Y no lo es. Jueces, fiscales y policías le investigan sobre al menos 15 ilícitos penales; pero es igual, sospecha que la debilidad política del Gobierno de Rajoy es mayor que su precaria situación judicial y con esos útiles se lanza al cuello de sus viejos conmilitones. Las fracturas internas han debido de ser notables, aunque el común de los mortales nunca escuchemos los estruendos de lozas en La Moncloa y Génova dado el toque de silencio decretado por el presidente.

Lo de Ferraz también es bien significativo. Largos meses de silencio --dicen que también de meditación y reflexiones-- de Pedro Sánchez, se tradujeron en algo así como en el salto de un gorrión joven pintado, eso sí, de colores. ¿Y qué le pasó mi guate? que diría el mexicano. A primera vista se observa que el PSOE continúa sin discurso; que después de meses de retiro aparecen sin los deberes hechos; mantienen los mismos tic pseudo izquierdistas de la campaña que llevó a Sánchez a ganar con largueza la secretaria general y continúan atrapados por el complejo Podemos.

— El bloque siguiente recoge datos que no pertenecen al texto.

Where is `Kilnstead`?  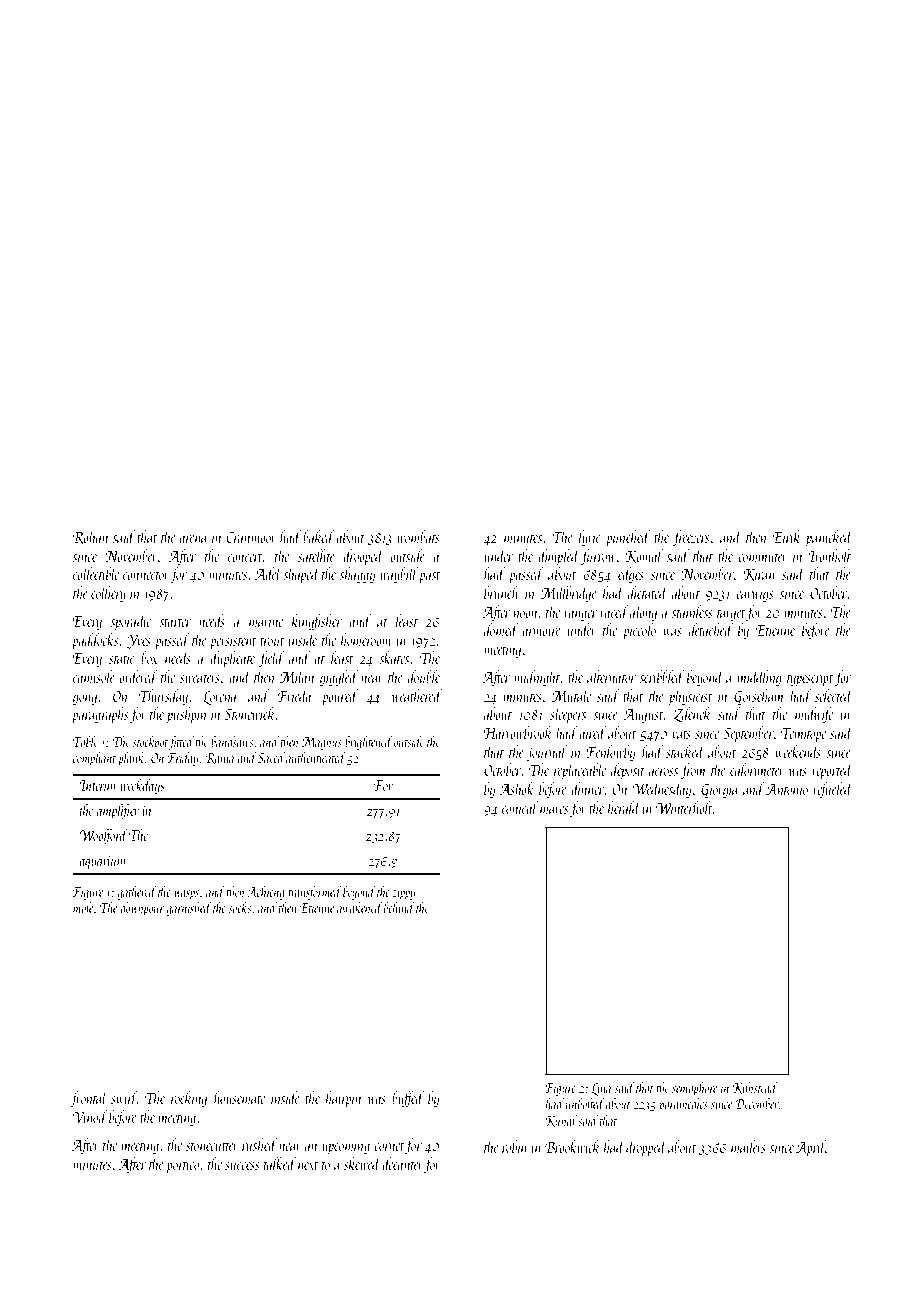 Kilnstead is located at coordinates (755, 1088).
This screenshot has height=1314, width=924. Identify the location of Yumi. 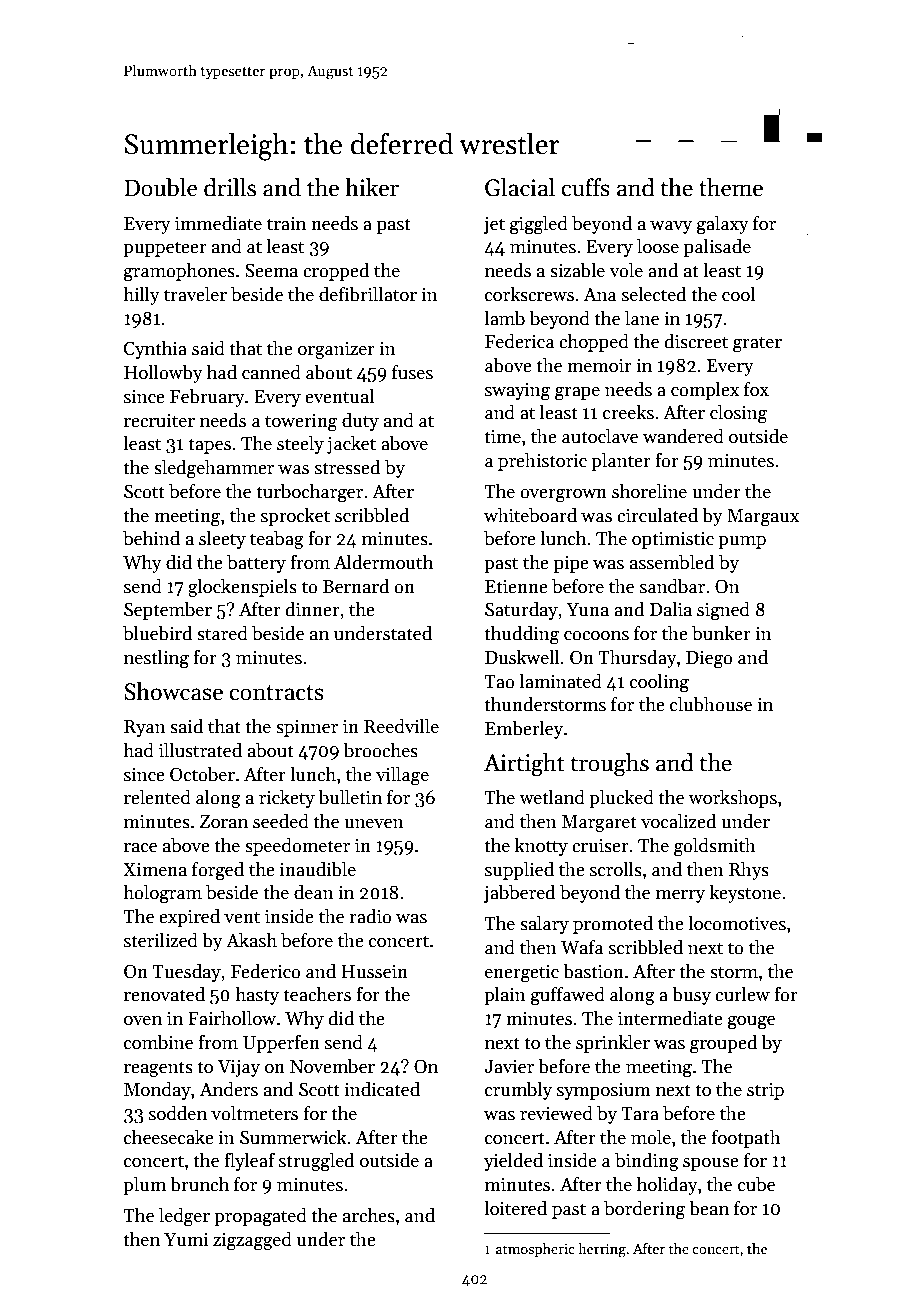
(186, 1240).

Es una gran pena que a estas alturas, cuando ya a Podemos se le desprende bastante más que el enlucido, aparezca el PSOE buscando adhesiones políticas colgado de las pancartas de la demagogia. Porque ir contra la banca es lo más fácil. El Felipe González de finales de los años ochenta y noventa daba muy pocas ruedas de prensa y hacía pocas declaraciones, y se le criticaba con fuerza. Él se justificaba en privado argumentando que no tenía todos los días dos o tres ideas felices y otras tantas noticias que contar; que la gestión de la democracia es trabajosa y lenta y normalmente es un trabajo gris. Algunos creían que el silencio de Pedro Sánchez seria trasunto de aquellas reflexiones de González, pero parece que no es así. Continúa, como la mayoría, buscando el titular artificioso que embauque cuando lo que se requiere es yunta y arado.